─── 给定文段 ───
Foundations of Machine Learning: The Margin Explanation for Boosting's Effectiveness

Foundations of Machine Learning: The Margin Explanation for Boosting's Effectiveness

在这一节，我们要回答的一个问题是：什么样的分类器用于预测未知数据会更让人信服？而要回答这个问题，我们首先得量化“信服”这个概念。那就是margin， margin越大就越让人信服。

一、支撑向量机

SVM 用一个超平面$w\cdot x+ b=0$对数据进行分类，而分类的原则是使样本离这个超平面最短的距离尽可能的大，或者说使所有样本点离这个超平面的最短距离最大。

图 1：SVM example

如图1所示，点到直线的距离为：$\frac{|w\cdot x+b|}{\| w\|_2}$，则最小距离为： $\rho=\min_{x\in S}\frac{|w\cdot x+b|}{\|w\|_2}$。

由于我们可以同时对$(w,b)$进行收缩和扩大而不会影响超平面的位置，故我们可以令$\min_{x\in S}|w\cdot x+b|=1$，即$\rho=\min_{x\in S}\frac{|w\cdot x+b|}{\|w\|_2}=\frac{1}{\|w\|_2}$，而这个$\rho$就是margin。现在我们要最大化这个$\rho$，即最小化这个margin。

另外，我们还必须保证其他所有点到超平面的margin大于1。即对所有点$x_i$，有$\frac{|w\cdot x_i+b|}{\|w\|_2}\geq \rho = \frac{1}{\|w\|_2}$即$|w\cdot x_i+b|\geq 1$。所以最终的优化模型型为：

\begin{eqnarray*}\min & \frac{1}{2}\|w\|_{2}^{2} \\ \text{s.t.} & y_i(w\cdot x_i+b)\geq 1\end{eqnarray*}

这是对线性可分的情况，若对线性不可分，可加入slack 变量，模型变为:

\begin{align*} \min_{w,b,\xi}\ \ \ & \frac{1}{2}\|w\|_{2}^{2} + C\sum_{i=1}^m\xi_i \\ \text{s.t.}\ \ \ & y_i(w\cdot x_i + b) \geq 1- \xi_i \\ \ \ \ & \xi_i \geq 0,\ \ \ \ i\in 1,..., m\end{align*}

上面的这些模型是在原空间下的模型，我们可以利用lagrangian把其转化为对偶空间下的形式，这样就可以利用kernel实现非线性的分类。

二、边界理论（Margin Theroy）

定义 1：一个带有标签$y$的样本点$x$与线性分类器$h:\ x\rightarrow w\cdot x+b$的几何边界$\rho(x)$是该点到超平面$w\cdot x + b=0$的距离：

$$\rho(x) = \frac{y(w\cdot x + b)}{\|w\|_2}$$

对于样本$S=(x_1,x_2,...,x_m)$，线性分类器$h$的边界是样本中所有点的最小边界：

$$\rho=\min _{1\leq i\leq m}\frac{y_i(w\cdot x_i + b)}{\|w\|_2}$$

我们知道超平面的VC-dimension 为$N+1$，故应用推论2.4可得：

$$\mathcal{R}(h) \leq \widehat{\mathcal{R}}(h) + \sqrt{\frac{2(N+1)log\frac{em}{N+1}}{w}} + \sqrt{\frac{lof\frac{1}{\delta}}{2m}}$$

这是个与N有关的界，当应用kernel方法时，这个N可能很大甚至无穷大，故这个界对我们来说没有什么意义。
─── 原始数据 ───
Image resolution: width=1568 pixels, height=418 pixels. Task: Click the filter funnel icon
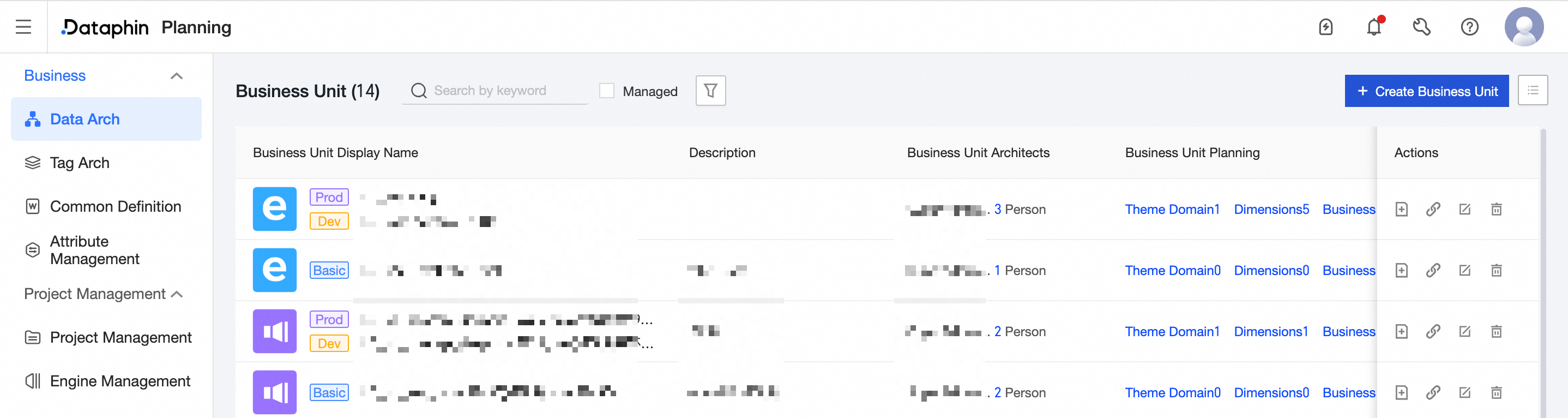click(x=710, y=91)
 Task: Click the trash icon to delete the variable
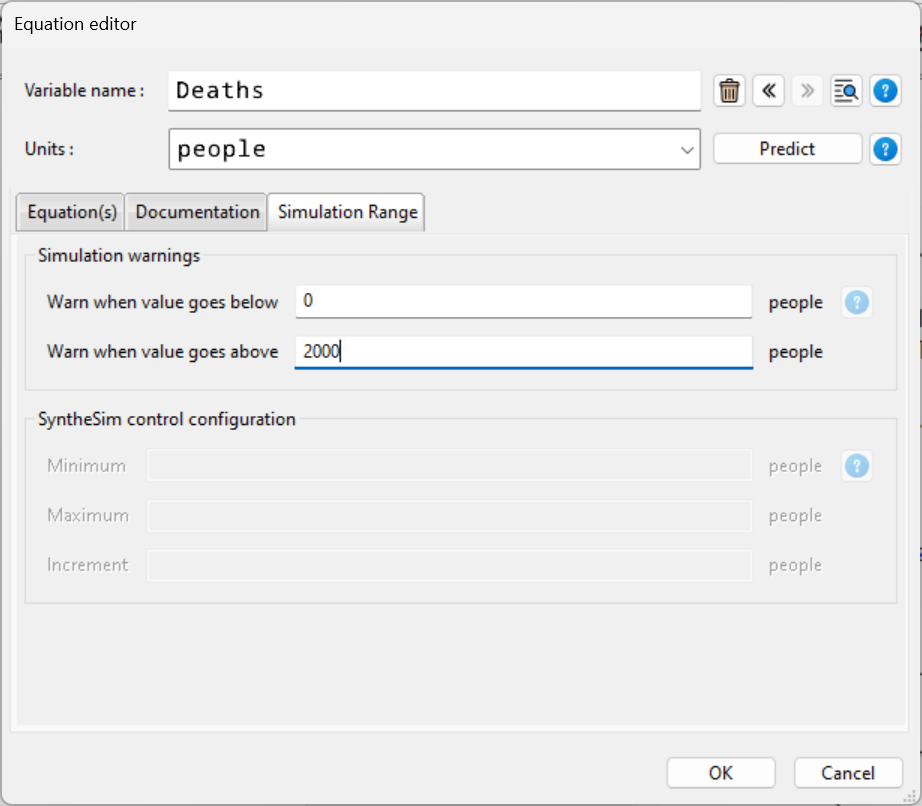click(730, 91)
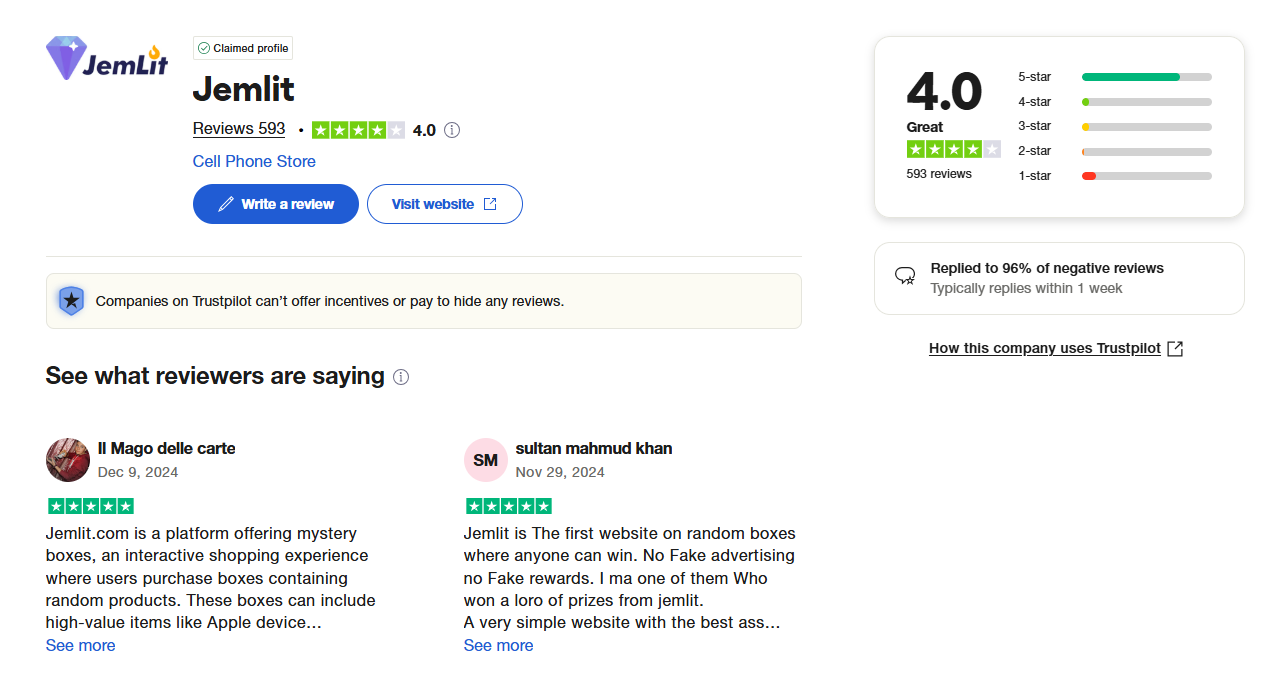Click the Visit website button
The width and height of the screenshot is (1265, 683).
pyautogui.click(x=445, y=204)
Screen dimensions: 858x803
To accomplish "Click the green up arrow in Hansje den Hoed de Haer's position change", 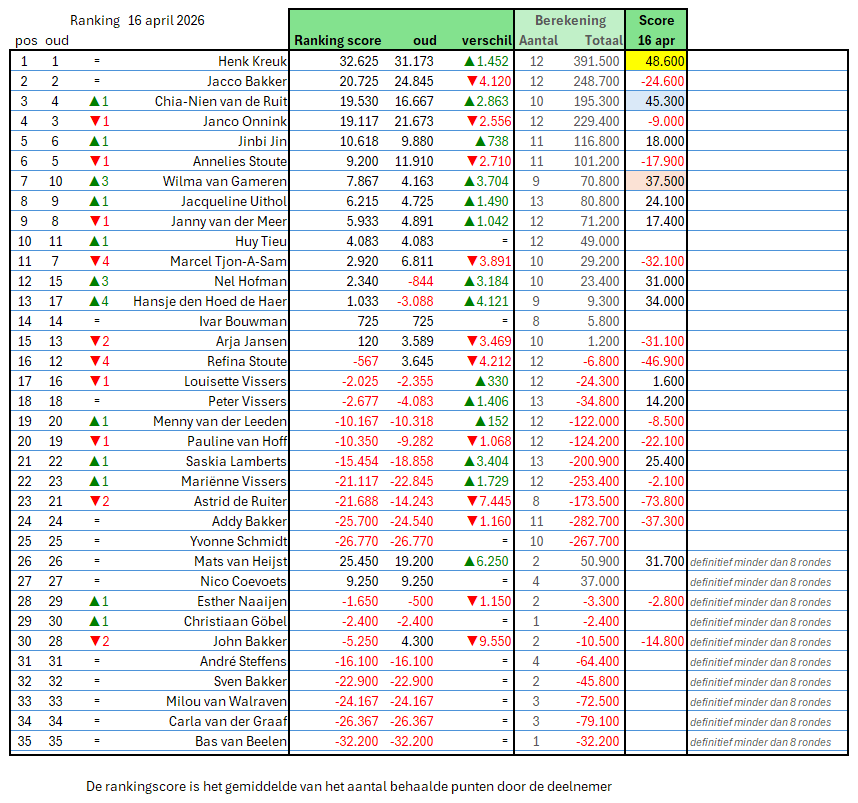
───
任务目标 A
给定文段中有一个加入slack变量的模型。列出该模型 min 下标中的全部优化变量。
任务目标 B
在记录中，从含有"Task: Click the trash"的那一行起，一直到记录末尾，把"variable"替换为"parameter"，其余内容不变，重新写出这些行，图片不要写入答案。

最终答案 A
w、b、ξ

最终答案 B
 Task: Click the trash icon to delete the parameter
click(730, 91)
Click the Visit website button
The width and height of the screenshot is (1265, 683).
pyautogui.click(x=445, y=204)
Screen dimensions: 858x803
To accomplish "Click the green up arrow in Hansje den Hoed de Haer's position change", 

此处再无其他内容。